Selected excerpt
=-=-=-=-=
# How to smoke hot peppers



## smoken yankee

I know it's been asked before on how to smoke hot peppers but I need to know. There's a guy here at work that has giving me some Limo(AJI) peppers, that when he went back home(South America) he had brought back some seeds and now he's picking every week at least a gallon size jug and want to know how long and what temp to smoke them at. Once I get them smoked I'll put them in my dehydrator and then with some of the dried one I'll grind and put into my rubs.


----------



## albeesmokin

Smoking the pepper by itself is pretty simple,  Just throw it in your smoker at 220 with your choice of wood.  I like mesquite for peppers because it has such a bold flavor that mixes well with the natural pepper flavor.  
Check on the pepper after about 2hrs. Look for a wrinkling of the flesh.  I usually take them the last 30 minutes and get them closer to the flame for a crisper texture.  NOT Burned.  

Also:
Check out the threads on ATB (Atomic Buffalo Turds) 

There have been so many different recipes on the site it's hard to tell you one exact way.  I like to boat them out..aka, cut them in 1/2 stuff with my fav.  and wrap in bacon.  
Basically 1/2 cook sausage in pan, mix with cheese, fritos, and a bit of cream cheese and fill pepper.  Then Wrap in bacon. Smoke for about 2hrs at 220, Youll see the bacon start to firm up and get yummy.  
You can fill whole peppers with the same stuff.. it's up to you.


----------



## mballi3011

You can just smoke them @ 230-240 for a couple of hours and then they will be dry enough to put in a spice grinder and then use it as you wish. You can even just dehydrate them and do the same thing you just won't get the smoke flavor. You can stuff them with just about anything your little mind can think of I like cream cheese and shrimp, or creamcheese and potatoe with onions and green peppers and bacon then wrap everythign with cheap thin sliced bacon and you are in there and will be a hit at work . Trust me.


----------



## werdwolf

^^^^ What he said!


----------



## big10fan

great ideas!  thanks so much!  hopefully will try this weekend.


----------



## big lew bbq

I never thought about dehydrating peppers and using this for rubs and spices. Thank for the idea.
=-=-=-=-=
Data entries
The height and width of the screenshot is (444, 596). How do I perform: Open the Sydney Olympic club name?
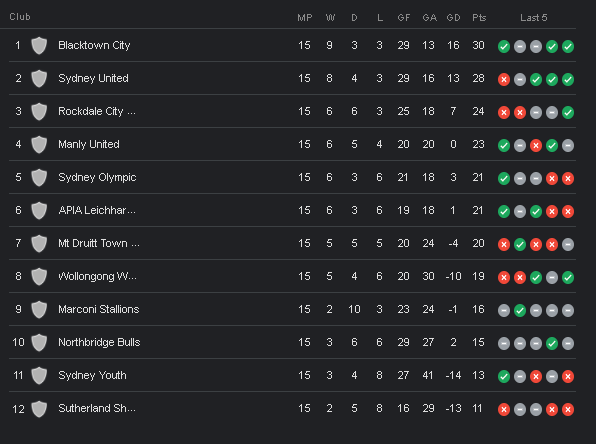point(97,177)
=-=-=-=-=
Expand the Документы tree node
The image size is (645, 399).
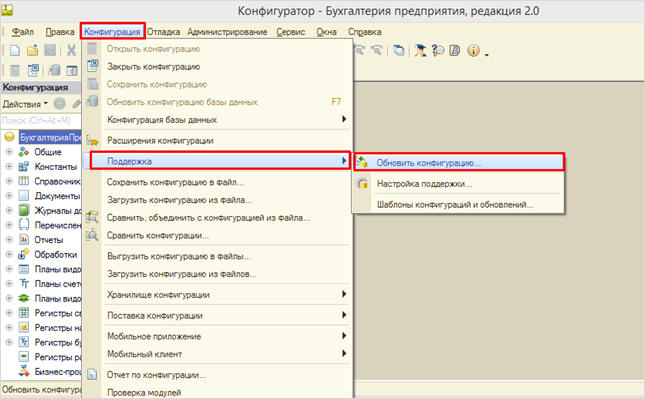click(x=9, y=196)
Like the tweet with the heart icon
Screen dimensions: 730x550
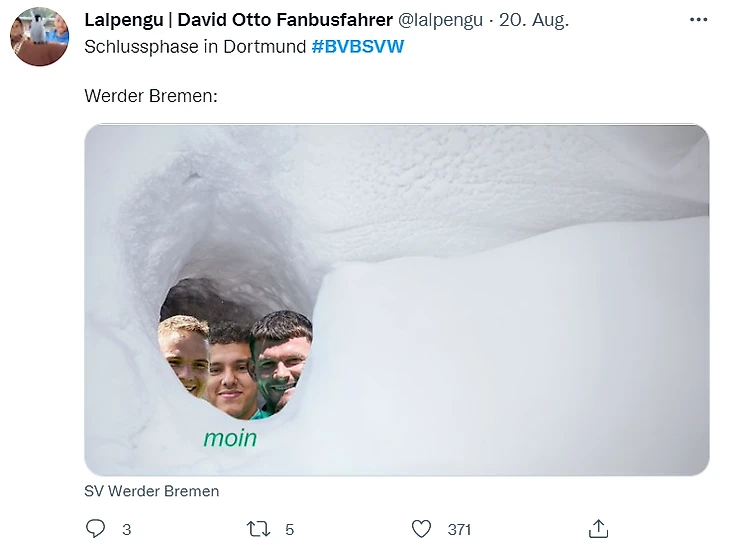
=-=-=-=-=
Goals
[1] In the pepper-smoking thread, which wood does albeesmokin prefer for smoking peppers?
[2] Print the pepper-smoking thread from "Smoking the pepper" up to and including "natural pepper flavor.".
Rely only on the pepper-smoking thread and not on the items.

Expected outputs
[1] Mesquite.

[2]
Smoking the pepper by itself is pretty simple,  Just throw it in your smoker at 220 with your choice of wood.  I like mesquite for peppers because it has such a bold flavor that mixes well with the natural pepper flavor.